[LLVMdev] Representing a safepoint as an instruction in the x86 backend?
Andrew Trick
atrick at apple.com
Thu Feb 27 14:49:30 PST 2014
On Feb 25, 2014, at 5:32 PM, Philip Reames <listmail at philipreames.com> wrote:
> I've got a pseudo instruction with some tricky semantics I need help figuring out how to encode properly. For those interested, this is to support fully relocating garbage collection. I'm going to try to express the requirements clearly so that you don't need to understand the use case in detail.
>
> My end goal is to capture a list of registers and/or stack offsets for a list of virtual registers (known explicitly inside SelectionDAGBuilder) at the PC following a call instruction. In particular, I need to be able to update all physical copies of these virtual registers. I've decided to approach this by introducing a new psuedo instruction with these semantics, but if anyone has an alternate approach they'd recommend, I'm open to that too.
>
> Here's the semantics of my 'instruction':
> - It must immediately follow a call instruction, before any return value copies, or frame manipulation. Not every call has a following safepoint.
> - It has a variable number of arguments (virtual registers). All can be both read and written.
> - It can handle any combination of stack locations and registers. Ideally, it should not effect register allocation.
>
> The approach I've taken to date is based in part on the work done for PATCHPOINT. Here's what I've done:
> - Introduced a SAFEPOINT psuedo instruction
> - Reverse engineered the CALLSEQ_* series of nodes to insert my node after the CALL node in both glue and chain sequences. (BTW, is there any documentation on the call sequence? I think I've reverse engineered it correctly, but I'm not completely sure.)

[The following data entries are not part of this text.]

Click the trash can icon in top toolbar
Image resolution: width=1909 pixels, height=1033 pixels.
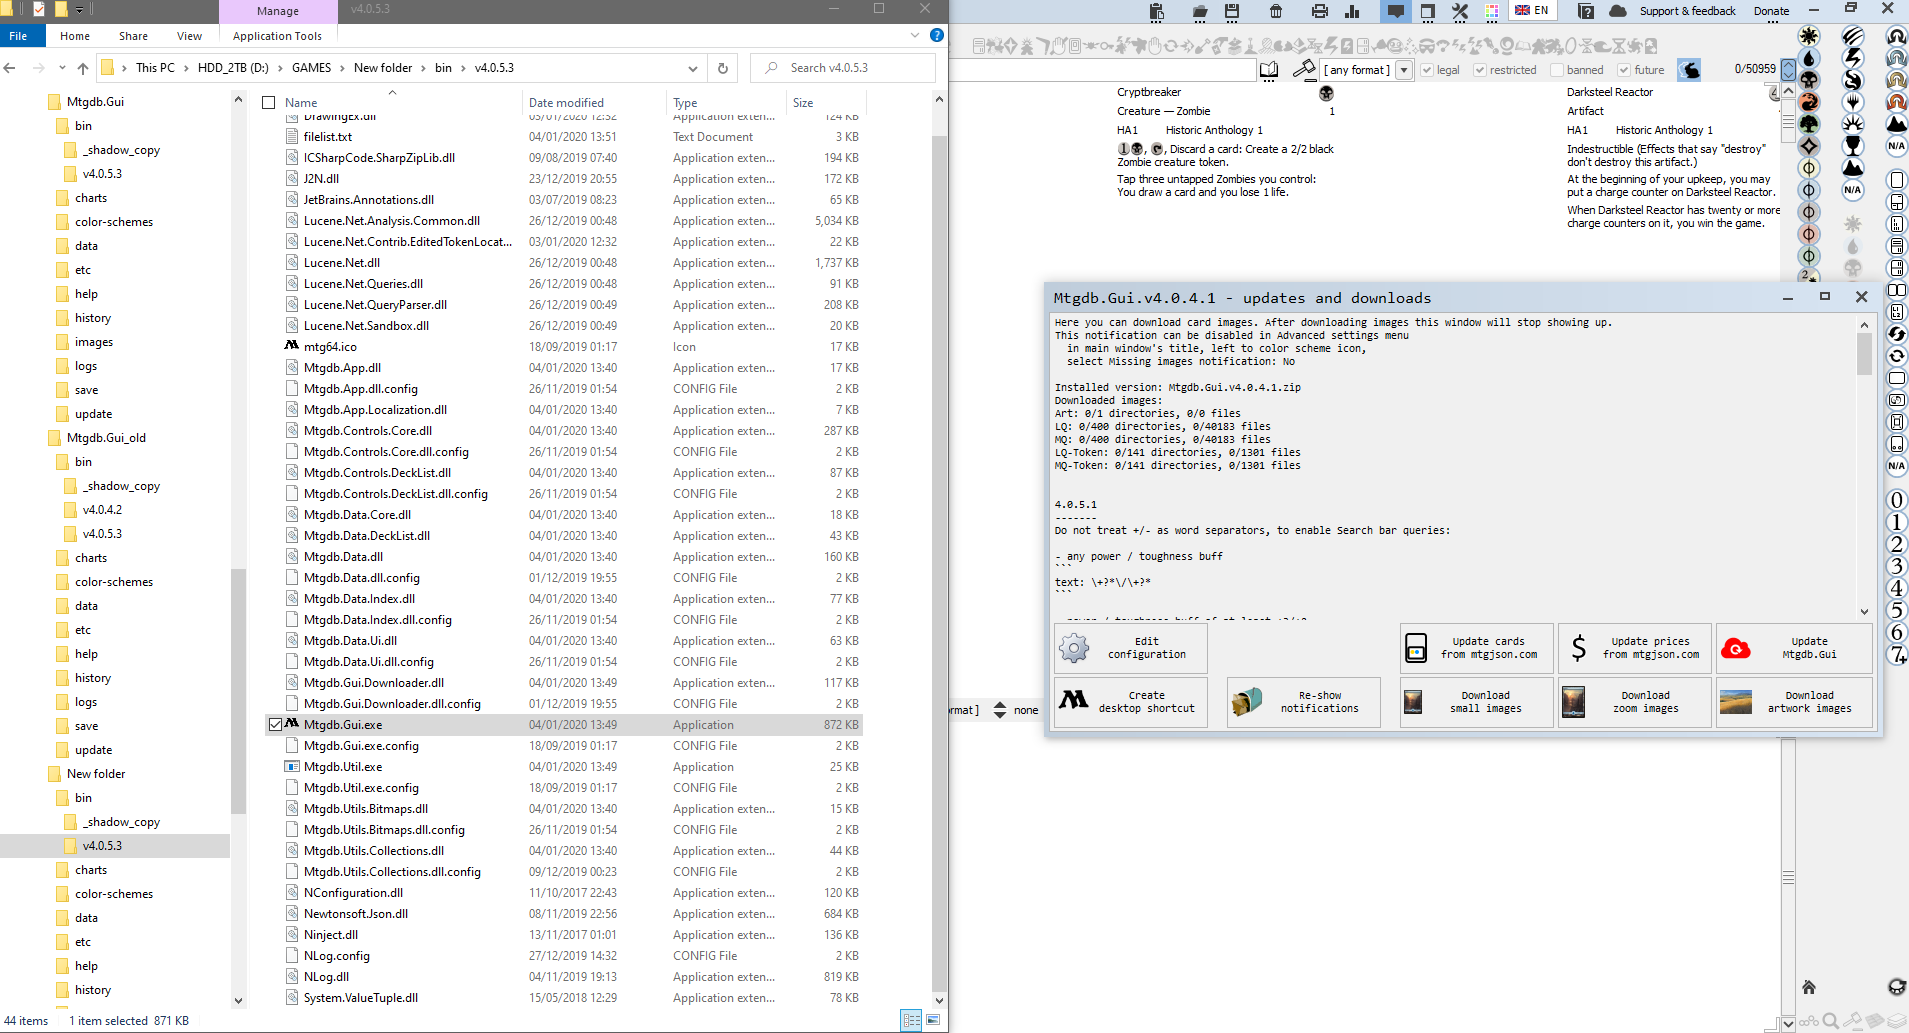[x=1276, y=12]
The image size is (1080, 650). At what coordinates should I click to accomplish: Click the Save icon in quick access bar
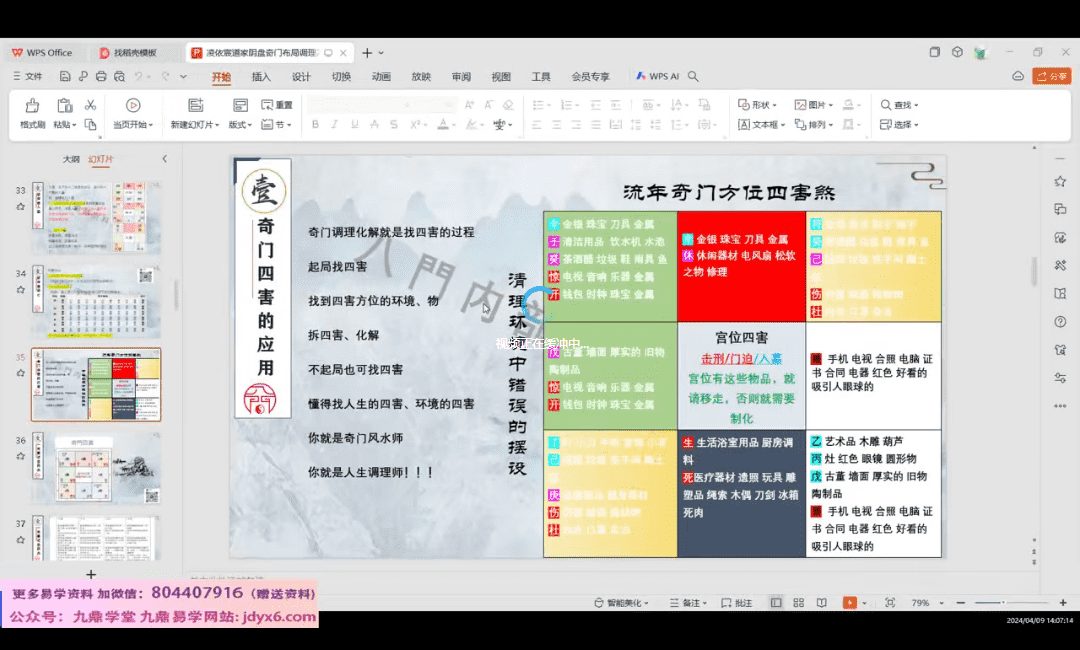coord(64,76)
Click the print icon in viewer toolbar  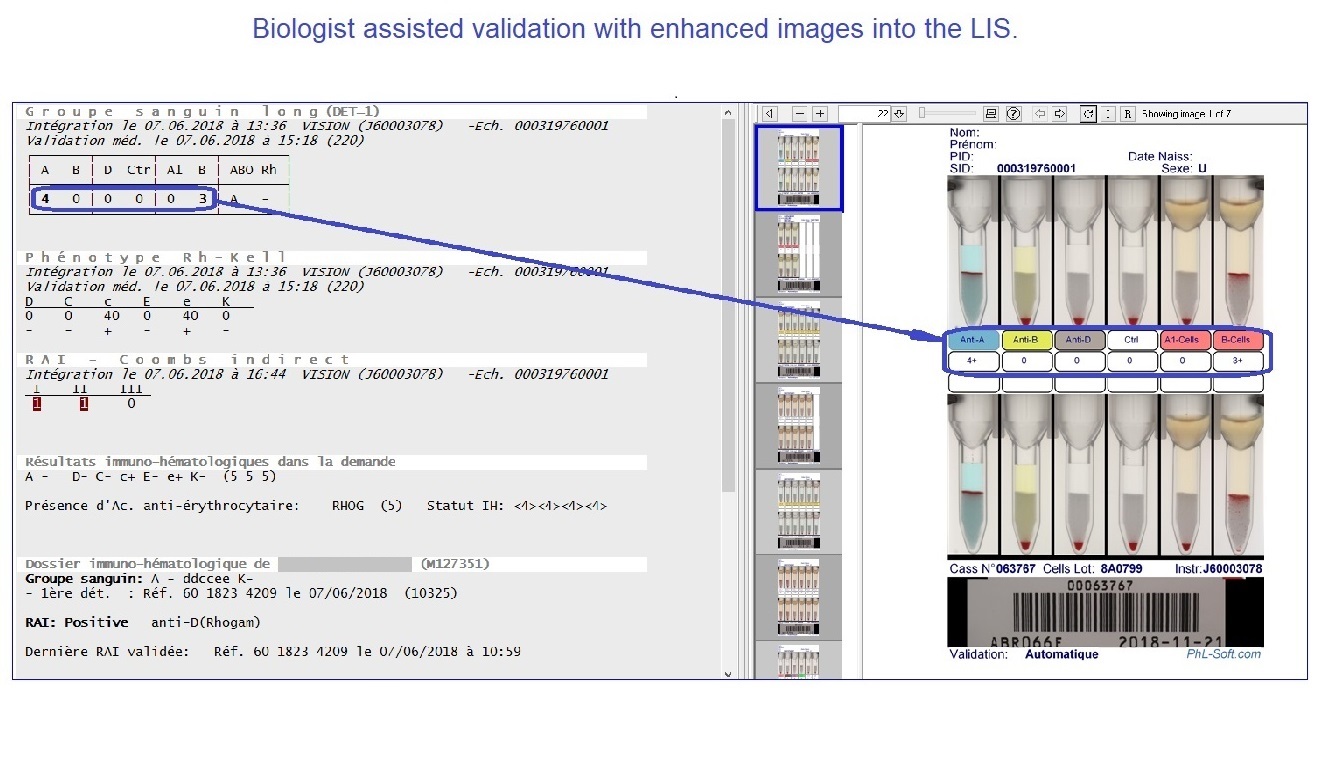pyautogui.click(x=991, y=114)
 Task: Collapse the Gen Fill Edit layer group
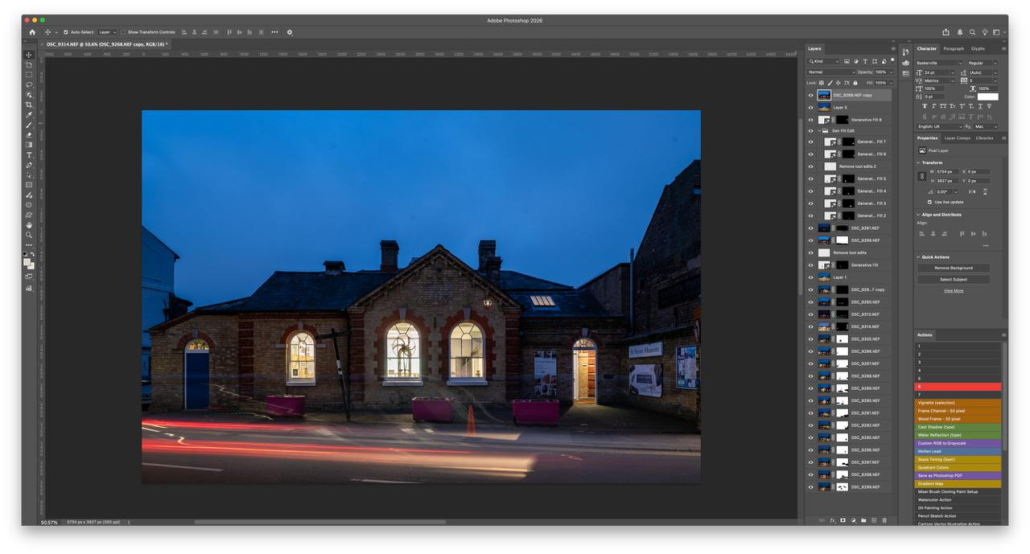(x=818, y=130)
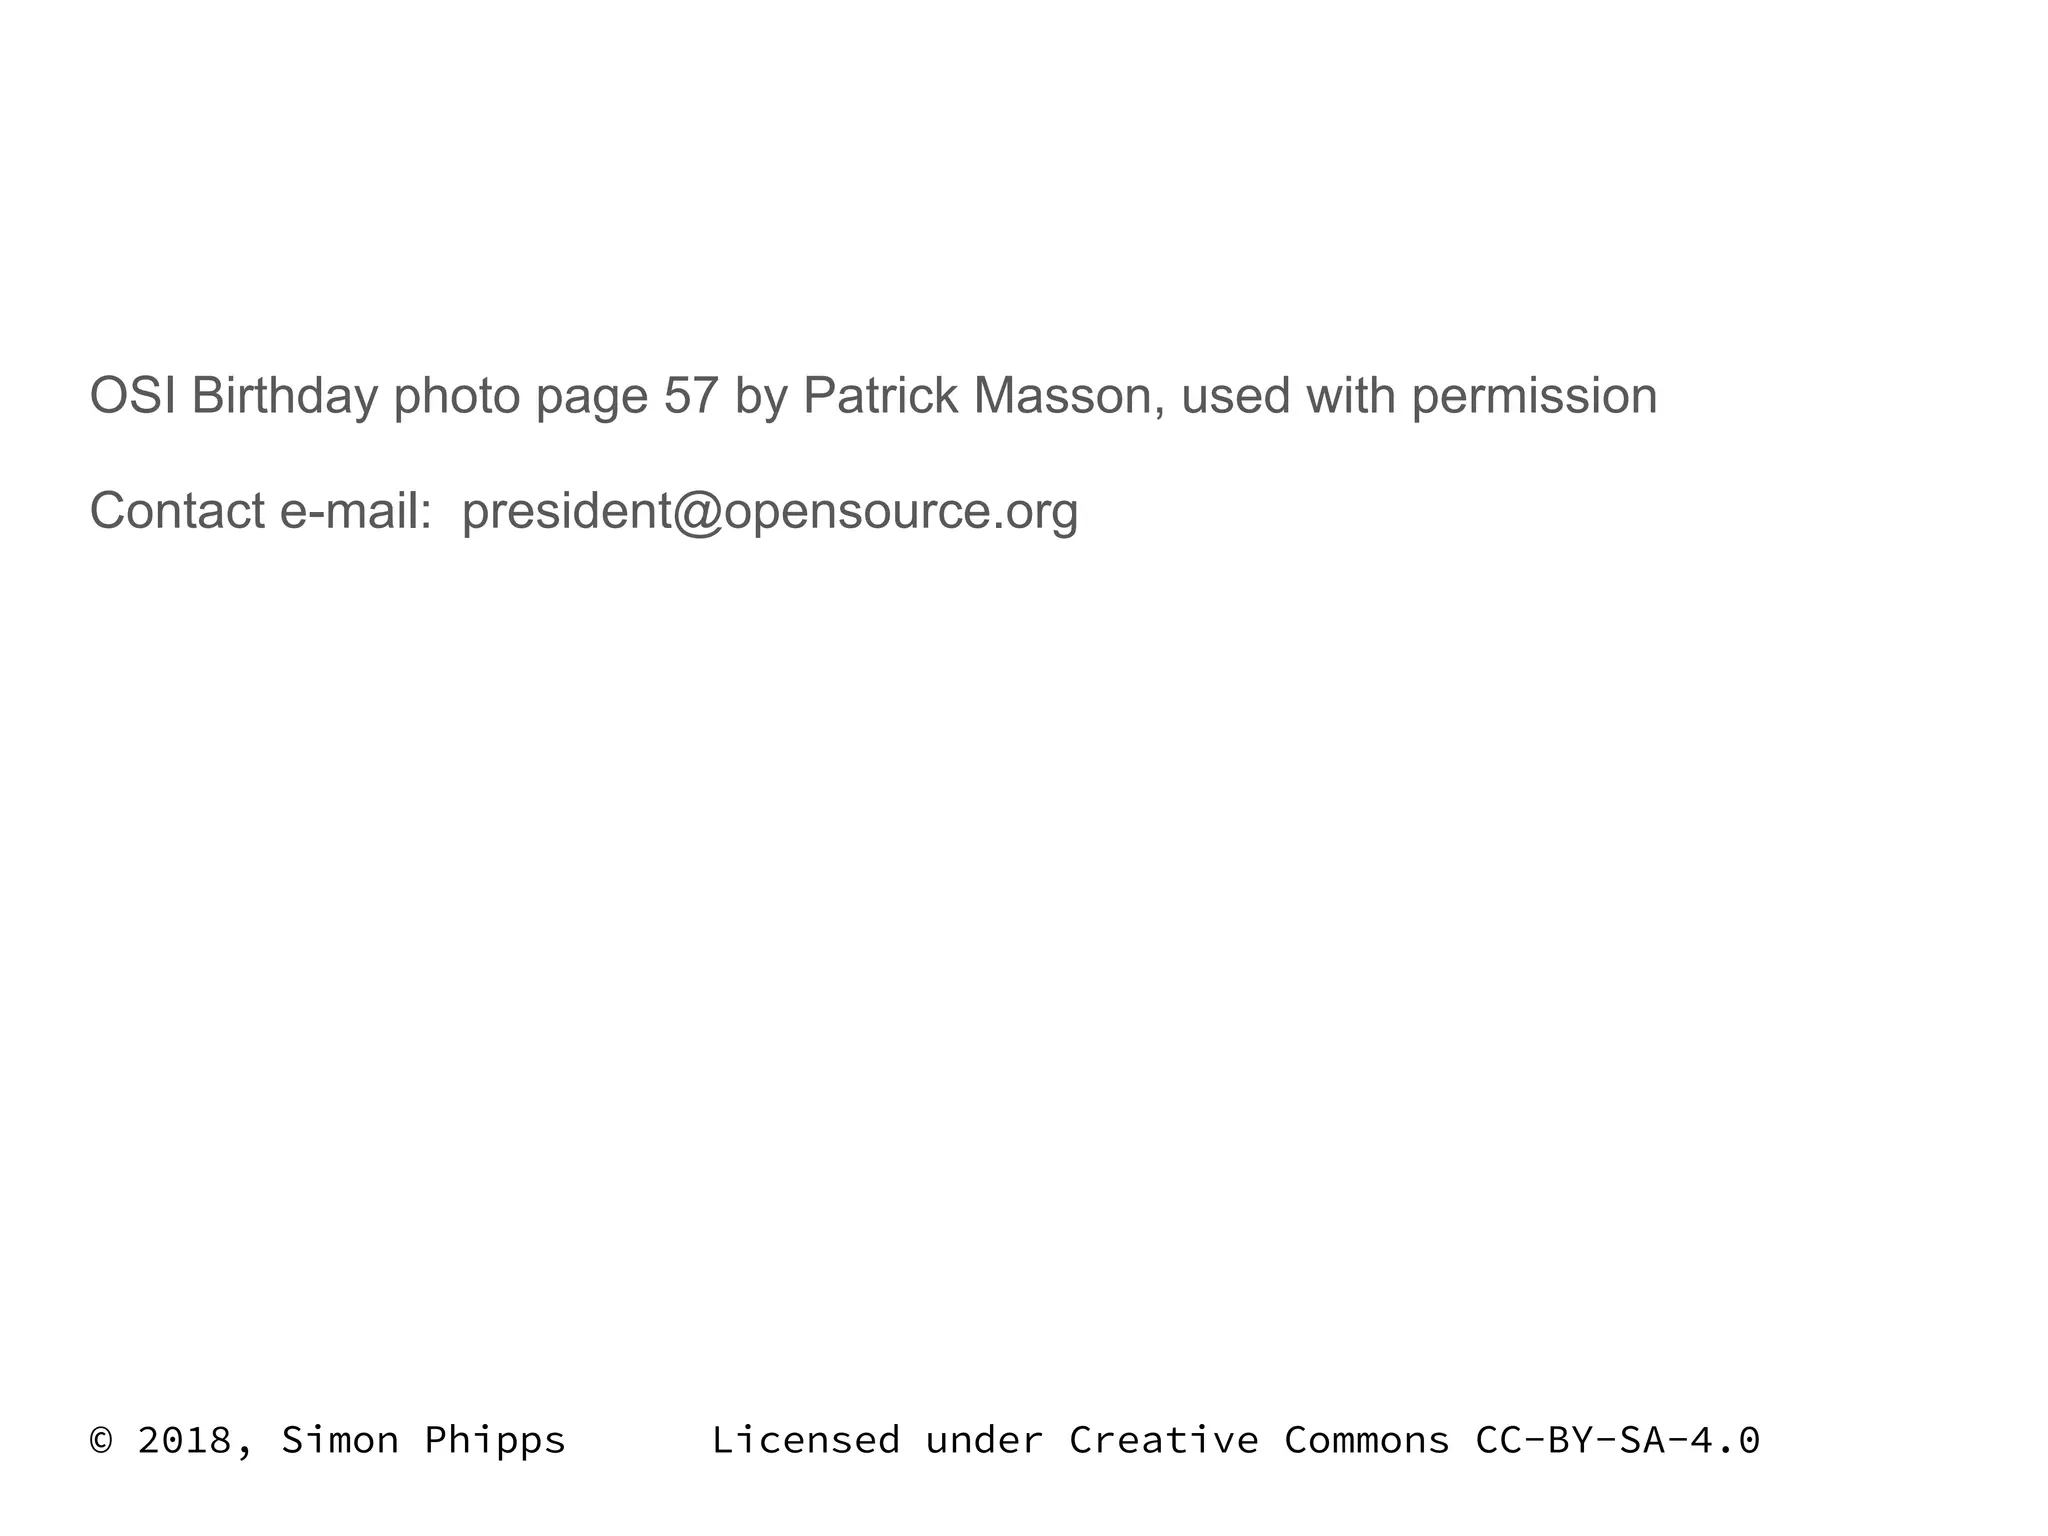Screen dimensions: 2048x1536
Task: Click the word Birthday in the photo credit
Action: point(285,397)
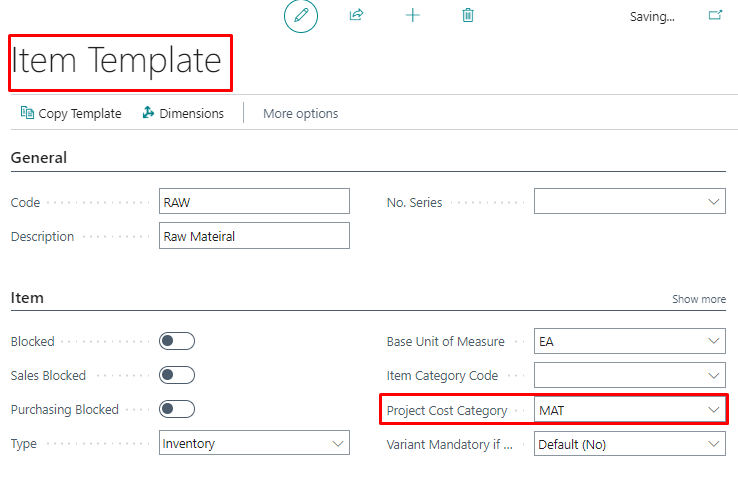The height and width of the screenshot is (478, 738).
Task: Click the Copy Template icon
Action: (27, 113)
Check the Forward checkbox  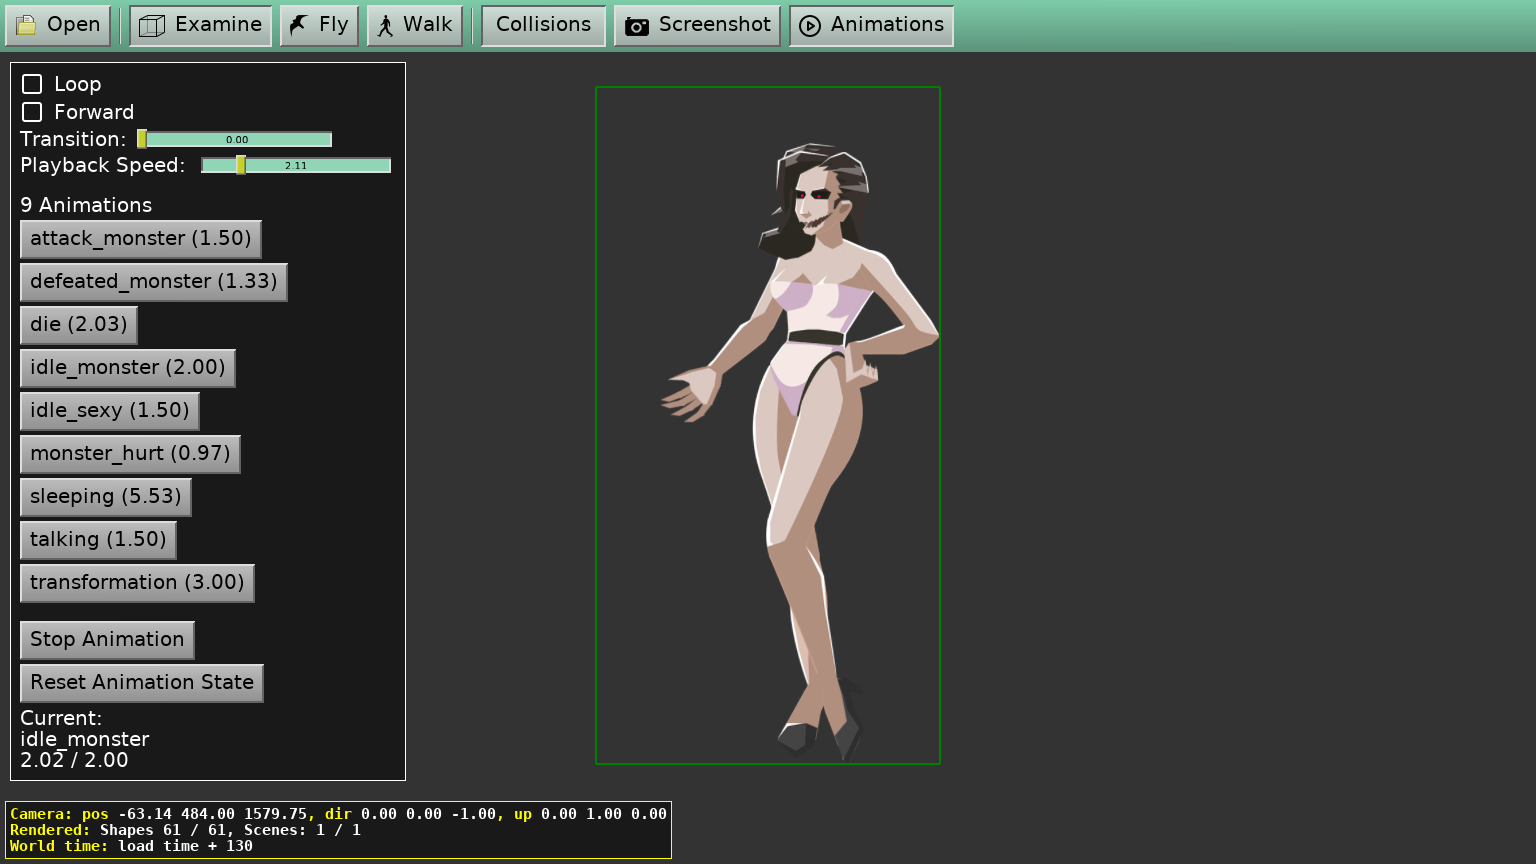point(32,112)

> - Introduced folding logic in foldMemoryOperand (analogous to PATCHPOINT, but which marks both load and store) -- this is where my problem currently lies
> - Inserted code during MCInstLower to record the statepoint
>
> The problem with this is that a reload from a stack slot will sometimes be inserted between the CALL and the SAFEPOINT. This is problematic since we are no longer recording the list of locations at the site of the call itself. If the recorded information is used during the lifetime of the subroutine call, the wrong locations would be updated. That would be "bad".
>
> The reason for this is that the folding logic only applies if there's a single use of the physical register. If there's more than one use, it's assumed to be cheaper to reload than to perform two folded operations against memory. (I don't know if this is true always, but more importantly for me, it breaks my intended semantics.)
>
> Does anyone know of a way to avoid the fold step to begin with? I'd really like the register allocation to not give preference to register uses for this instruction. If a virtual register is already in the stack, it shouldn't attempt to reload before this instruction. I haven't been able to find the appropriate hook for this.
>
> I can go ahead and hack the folding code to unconditionally fold into SAFEPOINTs and move the load after the SAFEPOINT, but that feels like an utter hack. Before going down the road, does anyone have a better suggestion?
Anything we do to avoid the reload is purely an optimization. There is no way to guarantee it. I think you really need your pseudo instruction to include the call, which is exactly what patchpoint was designed for.
That said, it would be nice to be more aggressive in folding reloads into stackmaps/patchpoints. It sounds like you are already making use of the foldPatchPoint logic that I added to avoid the reloads. We just need some higher level logic to handle more cases. I’m not sure how hard it will be. See InlineSpiller::foldMemoryOperand.
-Andy
>
> I'm very open to suggestions here. If I'm taking the wrong approach or something sounds like it doesn't work the way I've described, please point it out. I will freely admit this is my first serious endeavour into the x86 backend and that I'm learning as I go.
>
> Philip
>
> Note: For the moment, this is all x86 specific. Most of it could be made architecture independent without too much effort.